Core Project Funders

  • DIZH (Digitalisierungsinitiative Züricher Hochschulen) 

Neurological diseases are a significant burden for society. For instance, every fourth person over the age of 65 will statistically suffer from a stroke in their lifetime. In over 40% of the cases, upper limb movement impairments that impact quality of life persist, despite rehabilitation. With societies aging, incidence and prevalence of stroke are anticipated to increase, emphasizing the importance of maximizing rehabilitation strategies across the continuum of care. To improve recovery outcomes, researchers are developing new drugs, rehabilitation technologies, and therapies. However, evaluating improvements in movement capability after an intervention poses a challenge. Traditional clinical assessments, mainly reliant on therapists’ visual evaluations, are subjective and mainly score task completion. Recent Stroke expert conventions (ISRRA: agree that quantifying movement quality would be a desirable outcome to increase sensitivity and specificity of movement measurements. Instrumented assessments could bridge this gap by providing objective measurements, scoring task completion, and quantifying movement quality – all at the same time.

To ensure that novel assessment tools are both implementable in clinical and home settings and scalable, it is crucial that they are low-cost and user-friendly. Two attributes that have long evaded the motion assessment tools that are traditionally used in research. In this project, we focus on affordable and accessible technologies for measuring movement, including wearable movement sensors (IMUs – Inertial Movement Units), single and multiple webcams with computer vision-based pose estimation, and RGB-D (depth) cameras.

Initially, we concentrate on stroke patients performing a drinking task, as the measures for movement quality in this scenario are well-established. Subsequently, we aim to explore data-driven methods to quantify movement quality independently of the task and study population. This approach will facilitate the quantification of upper limb movements across various conditions and tasks, offering a means to assess movement quality throughout the continuum of care.

A cost-efficient instrumented Drinking Task to quantify Movement Quality

To validate our novel assessment tools, we record stroke patients performing multiple repetitions of a drinking task in a movement laboratory. We simultaneously capture data using Optical Motion Capture, Inertial Movement Units (IMUs), a Kinect camera (RGB-D), and up to 10 commercial off-the-shelf webcams. For each sensor system, we calculate the kinematics and established movement quality measures. These are then compared to the data obtained from Optical Motion Capture, which serves as our ground truth.

We assess the measurement uncertainty for each movement quality measure of every system through the Limits of Agreement with Optical Motion Capture. This statistical method helps us determine how much the measurements of each system vary from the ground truth. Furthermore, we compare the measurement uncertainty of the movement quality measures from each system against the Minimal Clinically Important Difference (MCID). The MCID represents the smallest change in a treatment outcome that an individual patient would identify as important, approximating the minimal change of interest in our context.

This methodical approach allows us to rigorously evaluate the effectiveness and reliability of various low-cost sensor systems in quantifying movement quality, specifically within the context of a drinking task performed by stroke patients.

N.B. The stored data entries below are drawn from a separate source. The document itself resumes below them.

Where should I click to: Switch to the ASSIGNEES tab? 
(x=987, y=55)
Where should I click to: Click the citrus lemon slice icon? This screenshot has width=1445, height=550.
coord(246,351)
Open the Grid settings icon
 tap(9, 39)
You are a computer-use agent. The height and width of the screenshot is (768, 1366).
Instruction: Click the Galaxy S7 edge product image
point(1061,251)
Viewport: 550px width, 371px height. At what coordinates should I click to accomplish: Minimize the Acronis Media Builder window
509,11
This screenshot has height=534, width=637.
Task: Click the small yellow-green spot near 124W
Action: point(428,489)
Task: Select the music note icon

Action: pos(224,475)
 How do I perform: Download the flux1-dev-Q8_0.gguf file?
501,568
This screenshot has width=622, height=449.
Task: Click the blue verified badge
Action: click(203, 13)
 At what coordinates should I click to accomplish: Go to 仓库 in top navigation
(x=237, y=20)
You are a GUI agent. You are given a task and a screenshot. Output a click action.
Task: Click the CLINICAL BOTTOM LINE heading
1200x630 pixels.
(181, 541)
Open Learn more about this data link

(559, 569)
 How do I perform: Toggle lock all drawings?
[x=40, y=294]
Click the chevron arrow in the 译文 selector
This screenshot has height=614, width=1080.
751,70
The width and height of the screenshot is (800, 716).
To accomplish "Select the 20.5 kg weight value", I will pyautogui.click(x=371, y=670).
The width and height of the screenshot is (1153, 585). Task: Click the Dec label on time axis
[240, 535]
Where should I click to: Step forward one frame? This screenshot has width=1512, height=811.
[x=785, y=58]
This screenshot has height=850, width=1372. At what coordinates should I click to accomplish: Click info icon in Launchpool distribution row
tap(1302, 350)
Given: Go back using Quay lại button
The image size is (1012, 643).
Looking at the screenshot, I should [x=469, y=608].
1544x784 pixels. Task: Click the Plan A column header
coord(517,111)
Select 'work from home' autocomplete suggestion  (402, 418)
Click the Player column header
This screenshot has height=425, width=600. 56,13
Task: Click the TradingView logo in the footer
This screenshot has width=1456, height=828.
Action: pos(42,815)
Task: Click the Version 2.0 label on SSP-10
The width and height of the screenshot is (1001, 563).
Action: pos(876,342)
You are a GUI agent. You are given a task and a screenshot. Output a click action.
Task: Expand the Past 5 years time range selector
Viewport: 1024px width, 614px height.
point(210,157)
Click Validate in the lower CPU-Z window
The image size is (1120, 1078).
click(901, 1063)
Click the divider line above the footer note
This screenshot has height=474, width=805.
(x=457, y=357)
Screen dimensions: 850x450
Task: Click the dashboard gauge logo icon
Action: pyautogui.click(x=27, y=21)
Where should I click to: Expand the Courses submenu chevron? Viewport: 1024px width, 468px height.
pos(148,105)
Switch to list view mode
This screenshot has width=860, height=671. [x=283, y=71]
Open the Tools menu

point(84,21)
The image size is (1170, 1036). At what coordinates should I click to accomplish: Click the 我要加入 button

We reconstruct the upper limb movement kinematics based on 5 IMUs (left/right arm, wrist and chest). We use orientation of the sensors to estimate joint angles and a kinematic forward model to calculate hand-velocity. We moreover calculate smoothness of the movement based on a single wrist sensor. We test different orientation estimation algorithms, one with the use of magnetometer (9D) and one without magnetometer (6D). We took an ad-hoc sample size of 15 stroke patients performing multiple repetitions of the drinking task and compared the IMU results to those of Optical Motion Capture clusters attached to the IMUs.

We developed two distinct measurement tools using webcams: one involving recordings from a single camera, and the other, simultaneous recordings from multiple cameras for Markerless Motion Capture. For both, we arrange 10 cameras in a semi-circle around the patient, with half at shoulder level and the other half at ceiling height.
For the single camera setup, we calculate the kinematics and movement quality measures for each camera individually. This approach allows us to assess how the recording perspective influences the kinematic outcomes and movement quality measures. In the case of multi-camera recordings, we explore over 20 combinations of camera configurations. This includes varying the recording angles and the number of cameras used, ranging from 2 to 10. We then compare the results from these configurations to those obtained from Optical Motion Capture, to evaluate their effectiveness and accuracy.

Quantification of Movement Quality
Quantifying movement quality based on measurements traditionally involves using established movement quality measures, a process that requires significant research, including longitudinal studies, which limits its applicability across different populations and tasks. To address these limitations, we explore innovative techniques for quantifying movement quality.

One technique involves training artificial intelligence (AI) algorithms using expert scorings, such as those from physiotherapists, alongside sensor data (IMUs, webcams, etc.). In collaboration with physiotherapists and data scientists from ZHAW, physiotherapists evaluate movement quality based on video recordings, while data scientists develop classifiers. These classifiers use video or IMU data to predict the expert scorings. We assess various networks trained on different sensor inputs for their prediction accuracy for compensation patterns, but also for scoring task completion (

A second approach, not reliant on labeled data sets, compares the kinematics of impaired movements against abled-bodied references. This method quantifies the differences in movements by analyzing kinematics, such as joint angles and hand velocity profiles. We extend our dataset beyond the drinking task to include additional upper limb movement tasks. The effectiveness of these novel metrics is then evaluated by correlating them with clinical scores and established movement quality measures related to the drinking task.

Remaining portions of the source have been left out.